Vlali’de çarşı içini gezinirken zeytinlere takılıyor aklım. Nefis Kalamatalar, zeytinin elli tonu.. Almamak olmaz, tadıyoruz, iki çeşitte karar kılıp siparişi veriyoruz. Biri kocaman ve yeşil, diğeri daha dalı üstünde alacalı.. Biri kahvaltılık, diğeri aperatiflik..
greek_olives_feta_cheese_selanik_notlari
Her yerde Feta Peyniri. Hele pazar yerinde, bir de öyle güzel damga basmışlar ki üstüne, burada bol bol yiyelim, eve sadece fotoğrafını götürelim diyoruz ama dönüşte Free Shop’tan bir iki paket atılıyor yine çantaya..
Hepsi olmasa da bazı klişeler güzeldir. Her şehirden bir magnet de benim klişem işte.. Çok başarılı örneklere rastlayamadım ama bir tane almadan da ayrılamazdım. Kale çevresinde, Atatürk Evi karşısında ve çarşı içinde birkaç hediyelik eşyacı var. Ben tercihimi Atatürk Evi karşısından yana kullandım.
Retsinasız olmaz!.. Bir marka değil bir cinsten bahsediyorum; içeriğinde çam özü olan ve içerken bu aromayı derinlerden aldığınız biraz kabaca bir şarap bu. Frascati’yi anımsattığı için ben seviyorum..  Malamatina ve Kourtaki Retsinalarla eve dönüyorum..
‘Dükkanlar haftasonu öğleden sonra kapalı oluyor’ anonsu yapılmasına karşın, bir saatlik siestamızdan sonra dışarı çıktığımızda akşam 19:00′a kadar birçok yerin hala açık olduğuna sevindik. Bence saatler konusunda öyle aşırı sıkıntılı bir durum yok gördüğüm kadarıyla. Kriz var hem, iş yapacak insanlar!..  Dükkanlar demişken eczanelerin  21:00′e kadar açık olduğunu bizzat deneyimleme şansımız oldu. Eczane ne işimiz yarar diyenlere sesleniyorum: Kozmetik ile arası iyi olanların tanıyacağı dünyaca ünlü birtakım naturel kozmetik markaları Yunanistan’dan çıkma olunca eczaneyle pekala işiniz olabilir. Düşünün, her yer kapanmış, eczanelerin ışıkları ışıl ışıl yanıyor.
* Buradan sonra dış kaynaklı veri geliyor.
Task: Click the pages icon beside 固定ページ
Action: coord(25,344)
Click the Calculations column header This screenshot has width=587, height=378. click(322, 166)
Vitrinler, standlar dolusu APIVITA ve KORRES özenle sıralanmış; alınmaz mı? Alınır.  Çam ve meşe özlü Korresler benim; diğerlerine karışmam!.. Meraklısına Not: Freeshop’ta biraz daha uygun fiyatlarla ama çok sınırlı çeşitle Korres’in bakım ürünü ve parfümleri var, makyaj ürünleri yok..
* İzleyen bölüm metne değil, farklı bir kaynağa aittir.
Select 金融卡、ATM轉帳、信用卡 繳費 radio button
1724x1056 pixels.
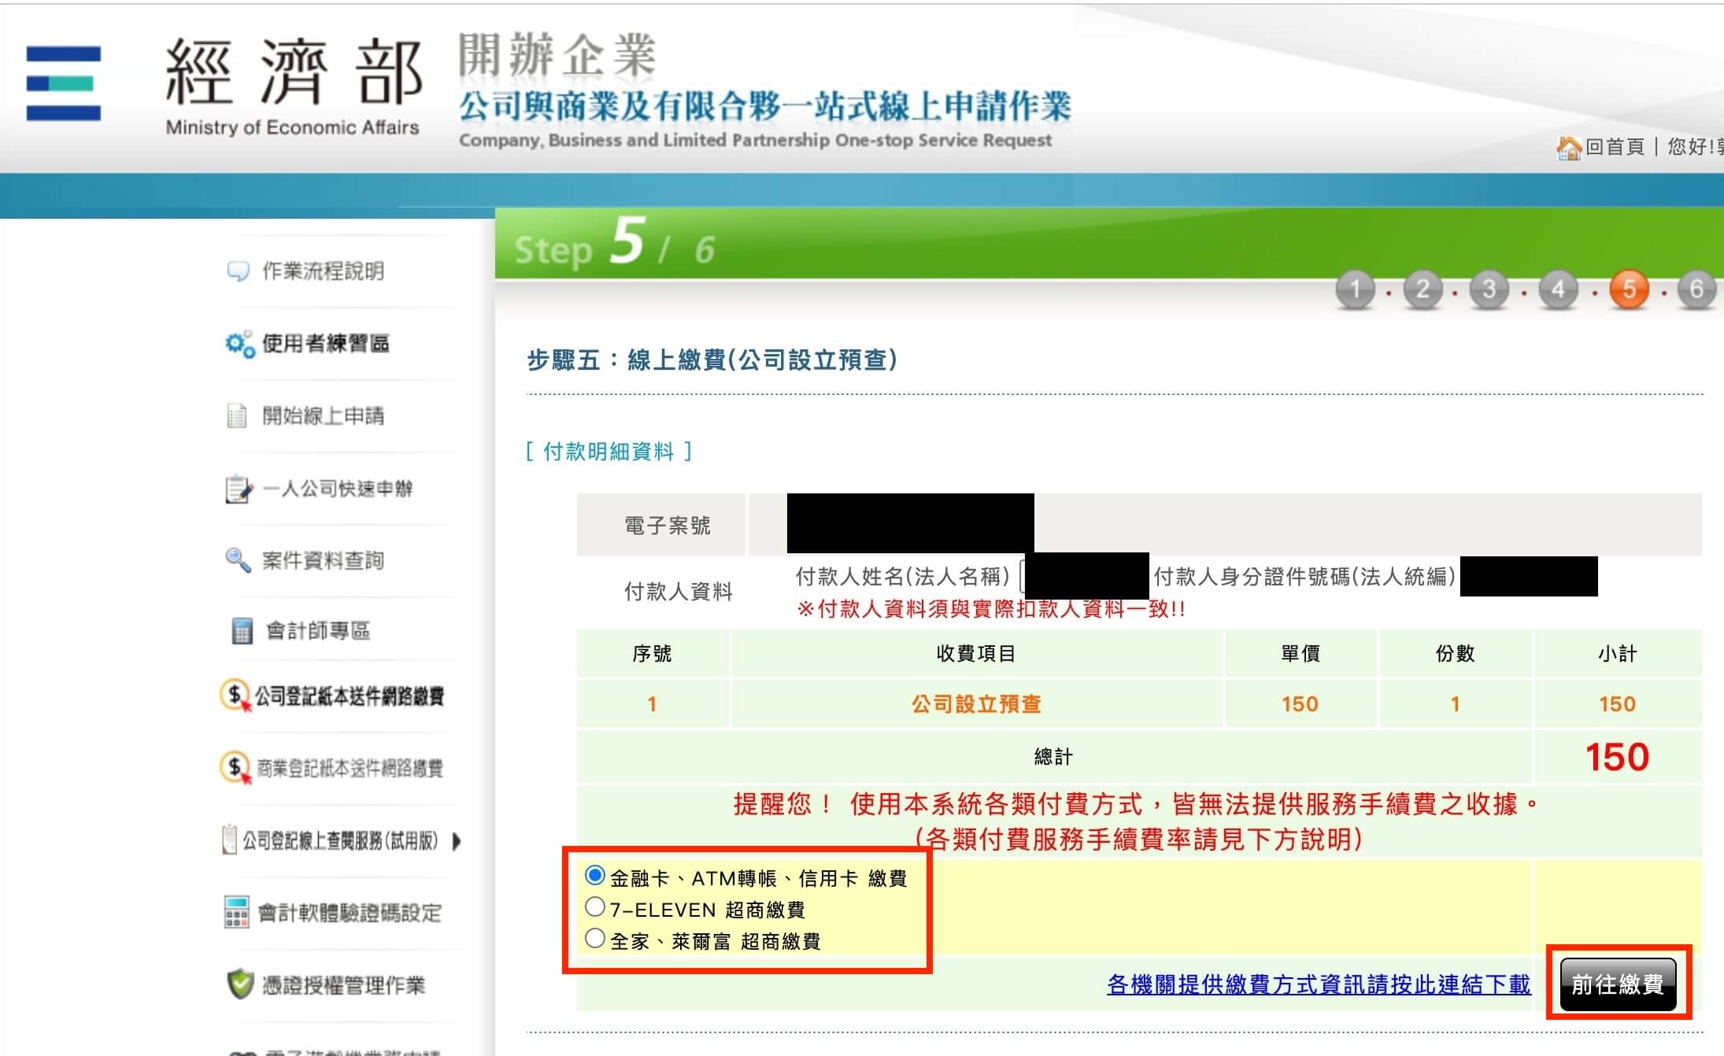590,877
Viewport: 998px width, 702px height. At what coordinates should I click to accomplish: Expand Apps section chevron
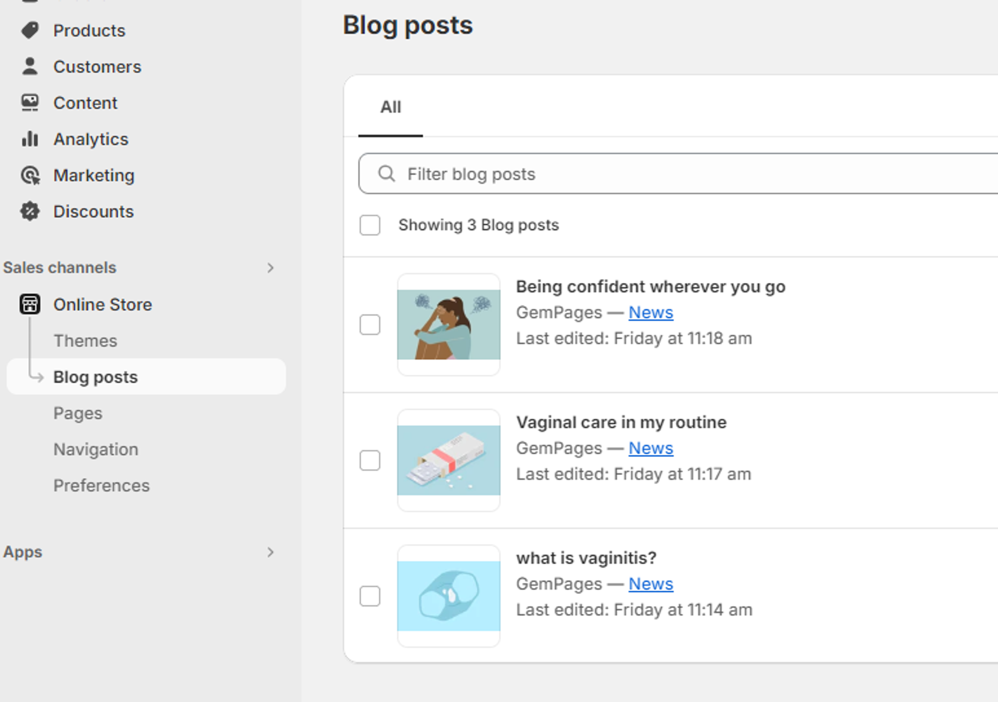[x=270, y=552]
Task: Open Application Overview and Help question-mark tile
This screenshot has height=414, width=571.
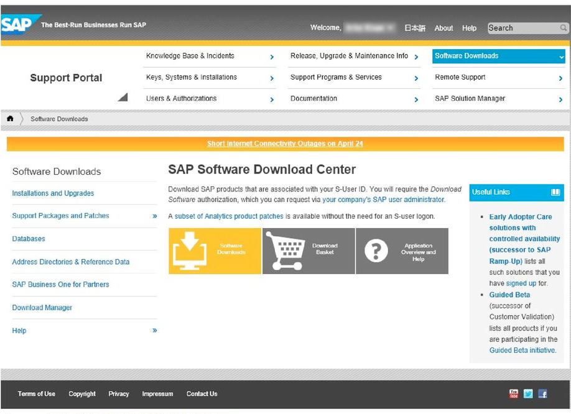Action: pyautogui.click(x=402, y=251)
Bana bu bilgiler yerine alışveriş için en kestirmesinden sokak adı ver, bölge söyle diyenler için haritadan işaretlenecek tam liste şudur; Tsimiki, Mitropoleos, Proxenou Koromila, Paylou Mela, Aristotelous, Karolountil, Agia Sofias, Mackenzie King, Kouskoura, Vogatsikou, Morgentaou, Mitropolitou Iosif.
Detaylar
Konaklama. Bizim otelimiz Egnatia Caddesi’ndeki 4 yıldızlı Capsis Hotel‘di. Şehir merkezine yakınlığı ile hiç araç kullanmadan her yere yürüyerek ulaşmak için gayet uygun bir otel.. Ücretsiz internet erişimi var ve kahvaltısı oldukça zengin. Otelde yaptığım tek kahvaltıdan aklımda kalan, sayısız çeşide burun kıvırıp  Laz Böreğine benzeyen yöresel Galaktoboureka’yı 2 fincan kahve eşliğinde afiyetle mideye indirmemdir..
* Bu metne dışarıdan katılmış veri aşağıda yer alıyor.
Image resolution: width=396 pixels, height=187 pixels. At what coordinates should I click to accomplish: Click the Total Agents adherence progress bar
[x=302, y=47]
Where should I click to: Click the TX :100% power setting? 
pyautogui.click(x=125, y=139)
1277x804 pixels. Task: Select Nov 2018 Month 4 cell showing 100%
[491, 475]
Lisan. Konuşurken değil ama okurken, yazarken ve ararken problem. Telefonun haritasından, Foursquare’den gerekli işaretlemelerin gitmeden yapılmasını şiddetle öneririrm. Benim Thessalonikilistem de kaydedilebilir.
selanik_sokaklari_turunc_agaclari
Turunç. Şimdiye kadar giden hiç kimse neden bahsetmedi bilemiyorum; belki de kimse mevsimine denk gelmedi. Yoksa neredeyse tüm sokakları boydan boya kaplayan, sokağa neşe veren üzerinden yapraktan çok meyve sarkan o güzelim turunç ağaçlarından bahsetmez mi insan?
Nakit. Yaygın ödeme şekli nakit. Bu nedenle kredi kartı ile ödeme için,  kapısında logo görünen yerlerde bile harcama yapmadan önce emin olmak gerekebilir.
Taverna. Turla gidip, düzenlenen ekstra taverna Yunan Gecesi’ne katılmayı düşünenler için bir not: Turdakilerden öğrendiğime göre Ladadika’da bir tavernaya gidilmiş ve eğlenceli bir gece geçirilmiş..
selanik_simit_yeme_icme_gezi_notlari
Ayaküstü. Ayaküstü lezzetlerde Gyros, Souvlaki ve pek zarif “slim fit” simitler var. Bir de meydanda sahlepçiler.. Ben hiçbirini denemedim ama meraklısının aklında bulunsun; domuz eti ile arası iyi olmayanlar tercihini tavuklu versiyonlardan yana kullansın..
Sorun. Kapalı mekanların neredeyse hepsinde sigara serbest olunca alışmamış bünye rahatsızlık duyuyor.